目前, 无论是动物模型和人类本身的研究均表明肠道菌群与各类神经精神疾病的症状表现存在联系。自闭症谱系障碍(autism spectrum disorder, ASD) 是一种严重的神经发育疾病, 其特征是刻板行为、语言发育障碍和社会交往方面的缺陷。自闭症患者常常存在胃肠道症状, 如腹痛、腹泻、便秘等, 并通常伴随肠道菌群改变。Desbonnet等[25]采用三箱社交测试观察了无菌小鼠的行为活动, 发现无菌小鼠与陌生小鼠的相处时间和已熟悉的小鼠相处时间相同, 而正常小鼠往往花费更多的时间接触陌生小鼠。与此同时, 无菌小鼠在空箱的停留时间更长, 这些异常行为表明完全缺乏肠道菌群的动物在社交行为上存在缺陷, 但恢复无菌小鼠的菌群后, 该类行为障碍可被纠正。自闭症儿童也存在相似的行为障碍, 并且其肠道菌群结构发生了变化, 包括拟杆菌和厚壁菌等水平变化和梭菌属丰度的增加[26], 而脱硫弧菌属也有升高的趋势[27], 而罗伊乳杆菌等益生菌可调节催产素水平并逆转自闭症的相关行为, 暗示了肠道菌群影响行为活动的可能[28]

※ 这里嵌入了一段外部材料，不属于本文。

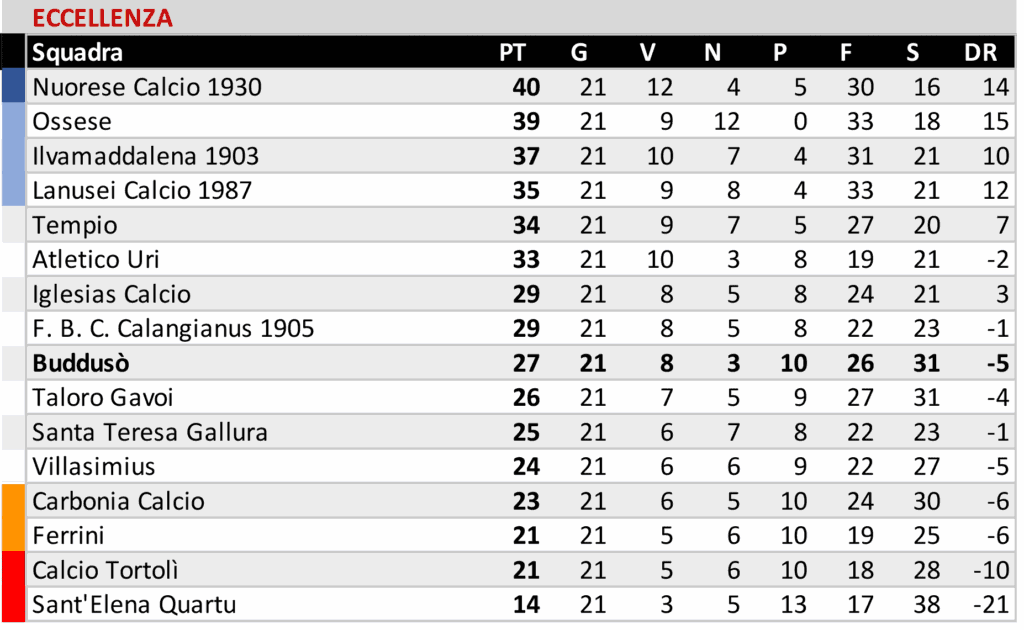
Task: Select the V wins column header
Action: [x=650, y=53]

抑郁症是一种常见的危及生命并且高度复发的疾病, 也是世界范围内致残的主要来源。有证据表明, 肠道菌群能显著影响抑郁症的发生与发展[29]。Davis等[30]发现瘤胃球菌种的丰度增加与小鼠的快感缺乏等抑郁样行为增加相关。临床上, 抑郁症在影响肠道菌群组成方面起到了关键作用。抑郁症患者的肠道菌群相较于健康对照组也有显著改变, 包括其α多样性的增加、双歧杆菌和乳杆菌数量的明显减少等[31]。此外最近的一项研究表明, 重度抑郁症患者的肠道菌群与正常受试者也有着较大的变化, 譬如EggerthellaHoldemaniaGelriaTuricibacterParaprevotella以及Anaerofilm等菌属显著增加; 而PrevotellaDialister菌属显著降低[32]。当重症抑郁症患者的肠道菌群移植到无菌动物时, 抑郁症的行为和生理特征也会被转移, 这一研究支持了菌群异常和抑郁症之间的联系[33]

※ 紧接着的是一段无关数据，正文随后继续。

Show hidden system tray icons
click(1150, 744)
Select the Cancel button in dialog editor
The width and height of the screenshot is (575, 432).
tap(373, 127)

肠道中致病菌引起的菌群紊乱还与焦虑症息息相关。Gaykema等[34]发现肠道中空肠弯曲菌的感染可激活c-Fos蛋白(一种神经元激活的标志物) 来加剧焦虑症的相关行为, 但机体的促炎细胞因子水平并未升高。相似的是, 鼠柠檬酸杆菌感染也会介导迷走感觉神经元加剧焦虑, 并且相关炎症因子水平不变[35], 揭示了肠道菌群可能通过“肠-脑”轴中免疫和代谢途径诱发和加剧焦虑症。

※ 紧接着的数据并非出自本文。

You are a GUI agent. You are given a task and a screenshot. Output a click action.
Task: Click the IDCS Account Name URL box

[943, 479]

此外, 肠道菌群也是AD、PD等神经退行性疾病的重要危险因素。Pistollato等[36]报道了大肠埃希菌属、沙门菌属、分枝杆菌属和枯草芽孢杆菌等可诱导神经系统产生淀粉样蛋白纤维, 而且大肠埃希菌属的内毒素还可促进β-淀粉样蛋白的形成, 进而诱导AD的发生发展。Scheperjans等[37]通过16S rRNA测序比较分析了72名PD患者和72名对照受试者, 发现PD患者的普雷沃菌水平显著降低, 并且肠杆菌科的水平与姿势步态异常的严重程度之间呈正相关性。另一方面, BlautiaCoprococcusRoseburia等产丁酸菌属在PD患者粪便中丰度更高, 而丁酸等短链脂肪酸(short-chain fatty acids, SCFAs) 正是肠道菌群代谢产物, 表明了肠道菌群参与了相关的发病机制。

2 神经精神类药物影响肠道菌结构

由于神经精神疾病具有复杂性, 因此治疗分子靶标的选择较为困难。目前, 最常用的5种中枢神经系统药物(奥氮平、喹硫平、利培酮、舍曲林和文拉法辛) 具有共同的作用机制, 暗示了神经精神疾病的治疗药物可以通过共同的分子靶标或以其他方式改变靶标介导的信号传导途径, 包括多巴胺受体、5-HT受体、毒蕈碱受体、肾上腺素能受体等[38], 而肠道菌群可能影响宿主的神经递质水平。Asano等[39]发现无菌小鼠的盲肠腔和组织中的去甲肾上腺素水平显著降低, 而盲肠中去甲肾上腺素水平可以通过46种梭状芽孢杆菌等混合菌群在肠道中的重新定殖来恢复, 揭示了微生物会影响宿主管腔中的去甲肾上腺素水平。William等[40]也观察到无菌小鼠血液和结肠中的5-HT显著减少, 而产芽孢厌氧菌种的肠道再定殖能恢复这一病理状态。Mudd等[41]分析了雄性仔猪的血清生物标志物, 发现其粪便中的瘤胃球菌属(Ruminococcus) 可独立预测血清中的5-HT水平。肠道菌群还可能影响宿主体内中的γ-氨基丁酸水平, Mitsuharu等[42]报道了无菌小鼠腔内和血清中的γ-氨基丁酸的水平大大降低, 此外, 几种共生菌也能产生γ-氨基丁酸, 包括双歧杆菌属和乳杆菌属[43]。这些研究均表明肠道菌群与神经递质存在着密切的关联性。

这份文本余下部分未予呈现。